With these precursors all set up I can set up the manifest for the ClusterSecretStore
, which will live in the services
folder so it can be managed by argo once bootstrapping is complete:
---
apiVersion: external-secrets.io/v1beta1
kind: ClusterSecretStore
metadata:
name: bitwarden-secretsmanager
spec:
provider:
bitwardensecretsmanager:
apiURL: https://api.bitwarden.com
identityURL: https://identity.bitwarden.com
auth:
secretRef:
credentials:
key: token
name: bitwarden-access-token
namespace: bitwarden-secrets
bitwardenServerSDKURL: https://bitwarden-sdk-server.external-secrets.svc.cluster.local:9998
organizationID: <path:bitwardenids#organizationid>
projectID: <path:bitwardenids#projectid>
caProvider:
type: Secret
name: bitwarden-css-certs
namespace: external-secrets
key: ca.crt
I’m using a ClusterSecretStore
because I don’t want to have to recreate all these self-signed certs and SecretStore
objects in every namespace that uses secrets.
Note that the organizationID
and projectID
keys don’t have the literal IDs. The idea there is that I’m going to eventually use argocd vault plugin to inject those secrets into the manifests that argo is managing.
For now though I need some way to substitute out those strings with the actual keys so I can apply the manifest before argo is up.

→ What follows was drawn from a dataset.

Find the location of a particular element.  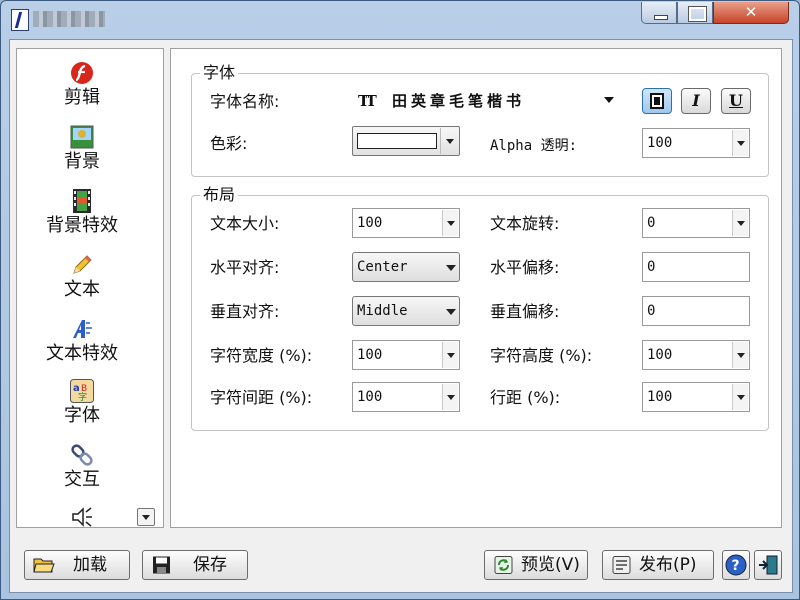

font-ab-icon: a B 字 is located at coordinates (82, 391).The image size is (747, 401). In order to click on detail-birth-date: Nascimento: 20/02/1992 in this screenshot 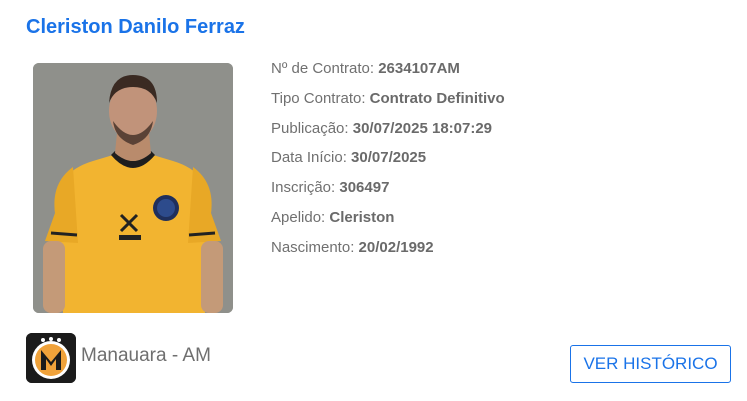, I will do `click(352, 247)`.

# Create the argo namespace so project id and organization ID can have their string substitution secret added there
kubectl create namespace argocd
# Add the secrets into the namespace
kubectl create secret generic bitwardenids --namespace argocd --from-literal projectid=$PROJECT_ID --from-literal organizationid=$ORGANIZATION_ID
# Parse out the argo vault plugin substitution from the yaml so it can be applied
cat ../services/externalsecrets/chart/templates/external-secret-store.yaml |\
sed -e "s|<path:bitwardenids#organizationid>|${ORGANIZATION_ID}|g" \
-e "s|<path:bitwardenids#projectid>|${PROJECT_ID}|g" |\
kubectl apply -f -
I’m not totally sure how argo will handle having that manually created secret in its namespace that it doesn’t manage, but I’ll have a similar issue in the external-secrets deployment since I manually had to deploy the machine ID secret there. I’ll figure that out when I get to argo. For now with a bit of sed
magic I’m substituting the placeholders for the actual values and applying the secret.
Testing it out
To do a quick test I made a deployment of kuard and injected a test secret in as an environment variable:
---
apiVersion: v1
kind: Namespace
metadata:
name: kuard
---
apiVersion: external-secrets.io/v1beta1
kind: ExternalSecret
metadata:
name: bitwarden-kuard-test
namespace: kuard
spec:
refreshInterval: 1h
secretStoreRef:
# This name must match the metadata.name in the `SecretStore`
name: bitwarden-secretsmanager
kind: ClusterSecretStore
data:
- secretKey: test
remoteRef:
key: "testsecret"
---
apiVersion: apps/v1
kind: Deployment
metadata:
name: kuard
namespace: kuard
labels:
run: kuard
spec:
selector:
matchLabels:
run: kuard
replicas: 1
template:
metadata:
labels:
run: kuard
spec:
containers:
- name: kuard
image: gcr.io/kuar-demo/kuard-amd64:blue
env:
- name: TEST_SECRET
valueFrom:
secretKeyRef:
name: bitwarden-kuard-test
key: test
I added a test secret to bitwarden secrets with a “hello world” value and then checked the system environment tab on the kuard deployment to make sure it was showing up there correctly. It was!
Conclusion
Bootstrapping secrets management really hurt my brain. I spent a lot of time figuring out which thing was a prerequisite for which other thing and how to organize all the objects I needed so they’d both make sense to me and (hopefully) be easy to manage going forward with argocd.
I think I did ok on both counts but I guess I’ll find out in the next stage when I actually try and bring argo into this.